## Task goal
Copy every one of the rows below word for word, and leave the pictures out of your copy.
= = =
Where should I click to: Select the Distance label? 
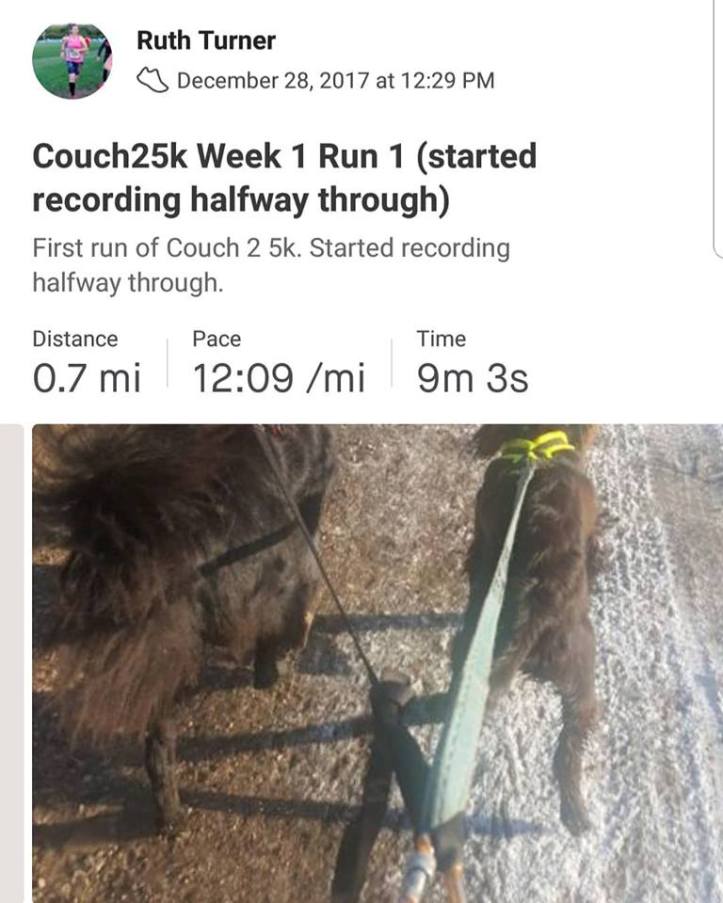pos(75,339)
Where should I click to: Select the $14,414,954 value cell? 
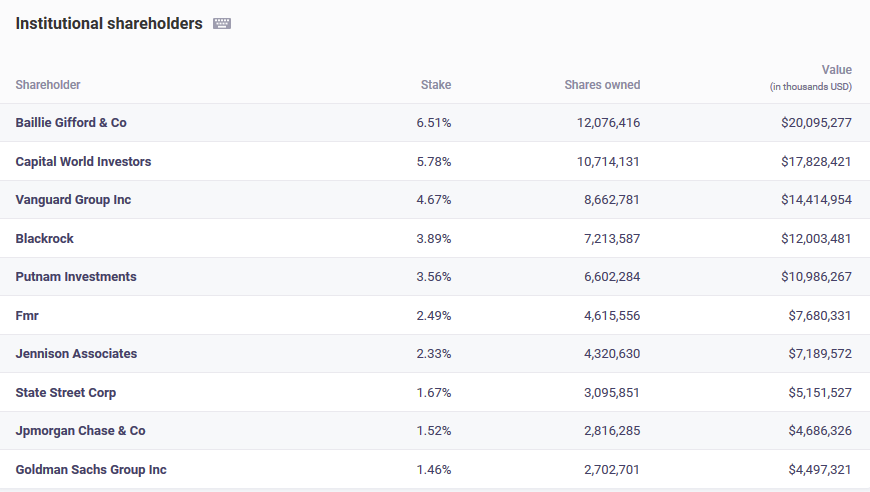click(x=816, y=200)
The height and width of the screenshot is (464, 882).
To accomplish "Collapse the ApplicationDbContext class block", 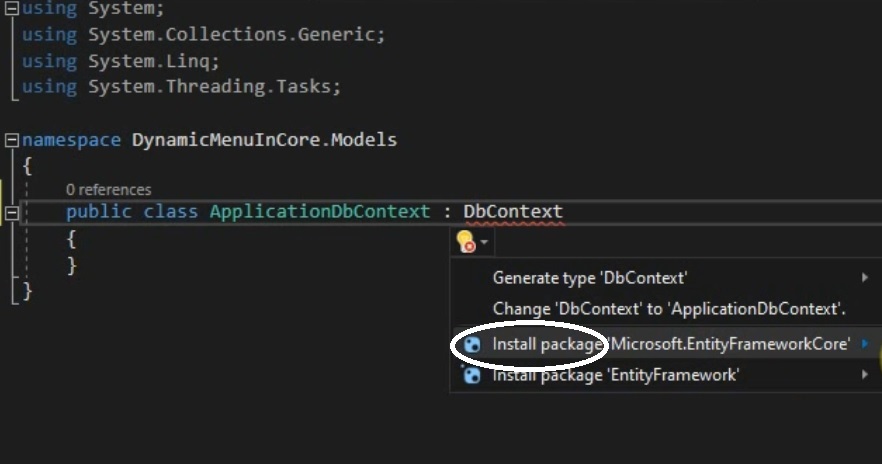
= = =
## Solution to the exercise
Where should I click to: Select the Distance label? 
pos(75,339)
Where should I click to: Select the $14,414,954 value cell? 
click(x=816, y=200)
The height and width of the screenshot is (464, 882).
To accomplish "Collapse the ApplicationDbContext class block", 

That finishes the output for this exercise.